WHAT TO WORK ON -> Give all the data again exactly.

═════ DATASET RECORDS

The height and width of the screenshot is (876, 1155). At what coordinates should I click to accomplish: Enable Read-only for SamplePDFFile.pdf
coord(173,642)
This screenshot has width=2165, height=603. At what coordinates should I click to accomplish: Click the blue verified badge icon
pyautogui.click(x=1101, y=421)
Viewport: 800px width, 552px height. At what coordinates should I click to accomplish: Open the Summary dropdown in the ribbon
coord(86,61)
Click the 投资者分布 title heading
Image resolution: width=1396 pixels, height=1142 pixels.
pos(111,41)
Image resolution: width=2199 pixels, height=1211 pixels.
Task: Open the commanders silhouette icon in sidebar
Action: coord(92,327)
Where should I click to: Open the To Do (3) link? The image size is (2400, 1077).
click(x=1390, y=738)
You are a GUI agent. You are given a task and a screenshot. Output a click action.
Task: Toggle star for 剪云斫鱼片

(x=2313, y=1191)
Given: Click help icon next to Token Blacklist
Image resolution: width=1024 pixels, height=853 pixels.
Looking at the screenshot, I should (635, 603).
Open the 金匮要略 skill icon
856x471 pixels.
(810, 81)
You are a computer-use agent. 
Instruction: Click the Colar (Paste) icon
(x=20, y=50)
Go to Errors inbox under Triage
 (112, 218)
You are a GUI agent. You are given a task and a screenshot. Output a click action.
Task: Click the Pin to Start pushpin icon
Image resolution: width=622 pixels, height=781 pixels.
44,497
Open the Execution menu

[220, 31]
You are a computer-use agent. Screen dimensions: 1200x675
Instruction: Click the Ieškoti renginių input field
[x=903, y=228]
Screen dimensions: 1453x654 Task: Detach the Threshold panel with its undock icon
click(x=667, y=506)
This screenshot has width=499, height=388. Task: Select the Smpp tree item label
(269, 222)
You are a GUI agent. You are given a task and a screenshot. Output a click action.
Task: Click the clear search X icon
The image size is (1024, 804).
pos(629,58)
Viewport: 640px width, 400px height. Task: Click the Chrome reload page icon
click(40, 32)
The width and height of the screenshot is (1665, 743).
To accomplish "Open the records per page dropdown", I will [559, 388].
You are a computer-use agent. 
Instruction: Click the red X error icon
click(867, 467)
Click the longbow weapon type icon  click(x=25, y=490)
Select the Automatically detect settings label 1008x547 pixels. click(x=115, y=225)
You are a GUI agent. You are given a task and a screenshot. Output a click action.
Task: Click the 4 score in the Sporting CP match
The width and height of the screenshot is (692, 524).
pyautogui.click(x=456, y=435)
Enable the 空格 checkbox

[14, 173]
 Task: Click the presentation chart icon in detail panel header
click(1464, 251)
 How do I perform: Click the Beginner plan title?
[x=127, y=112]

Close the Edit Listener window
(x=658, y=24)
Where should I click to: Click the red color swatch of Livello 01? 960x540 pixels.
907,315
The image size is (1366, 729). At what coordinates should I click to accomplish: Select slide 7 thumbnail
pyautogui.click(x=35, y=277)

══════════

SOLUTION TO THE PROBLEM ->
The height and width of the screenshot is (876, 1155). At what coordinates should I click to accomplish: Enable Read-only for SamplePDFFile.pdf
coord(173,642)
This screenshot has width=2165, height=603. At what coordinates should I click to accomplish: Click the blue verified badge icon
pyautogui.click(x=1101, y=421)
Viewport: 800px width, 552px height. At what coordinates should I click to accomplish: Open the Summary dropdown in the ribbon
coord(86,61)
Click the 投资者分布 title heading
Image resolution: width=1396 pixels, height=1142 pixels.
pos(111,41)
Image resolution: width=2199 pixels, height=1211 pixels.
Task: Open the commanders silhouette icon in sidebar
Action: coord(92,327)
Where should I click to: Open the To Do (3) link? The image size is (2400, 1077).
click(x=1390, y=738)
You are a GUI agent. You are given a task and a screenshot. Output a click action.
Task: Toggle star for 剪云斫鱼片

(x=2313, y=1191)
Given: Click help icon next to Token Blacklist
Image resolution: width=1024 pixels, height=853 pixels.
Looking at the screenshot, I should (635, 603).
Open the 金匮要略 skill icon
856x471 pixels.
(810, 81)
You are a computer-use agent. 
Instruction: Click the Colar (Paste) icon
(x=20, y=50)
Go to Errors inbox under Triage
 (112, 218)
You are a GUI agent. You are given a task and a screenshot. Output a click action.
Task: Click the Pin to Start pushpin icon
Image resolution: width=622 pixels, height=781 pixels.
44,497
Open the Execution menu

[220, 31]
You are a computer-use agent. Screen dimensions: 1200x675
Instruction: Click the Ieškoti renginių input field
[x=903, y=228]
Screen dimensions: 1453x654 Task: Detach the Threshold panel with its undock icon
click(x=667, y=506)
This screenshot has width=499, height=388. Task: Select the Smpp tree item label
(269, 222)
You are a GUI agent. You are given a task and a screenshot. Output a click action.
Task: Click the clear search X icon
The image size is (1024, 804).
pos(629,58)
Viewport: 640px width, 400px height. Task: Click the Chrome reload page icon
click(40, 32)
The width and height of the screenshot is (1665, 743).
To accomplish "Open the records per page dropdown", I will [559, 388].
You are a computer-use agent. 
Instruction: Click the red X error icon
click(867, 467)
Click the longbow weapon type icon  click(x=25, y=490)
Select the Automatically detect settings label 1008x547 pixels. click(x=115, y=225)
You are a GUI agent. You are given a task and a screenshot. Output a click action.
Task: Click the 4 score in the Sporting CP match
The width and height of the screenshot is (692, 524).
pyautogui.click(x=456, y=435)
Enable the 空格 checkbox

[14, 173]
 Task: Click the presentation chart icon in detail panel header
click(1464, 251)
 How do I perform: Click the Beginner plan title?
[x=127, y=112]

Close the Edit Listener window
(x=658, y=24)
Where should I click to: Click the red color swatch of Livello 01? 960x540 pixels.
907,315
The image size is (1366, 729). At what coordinates should I click to accomplish: Select slide 7 thumbnail
pyautogui.click(x=35, y=277)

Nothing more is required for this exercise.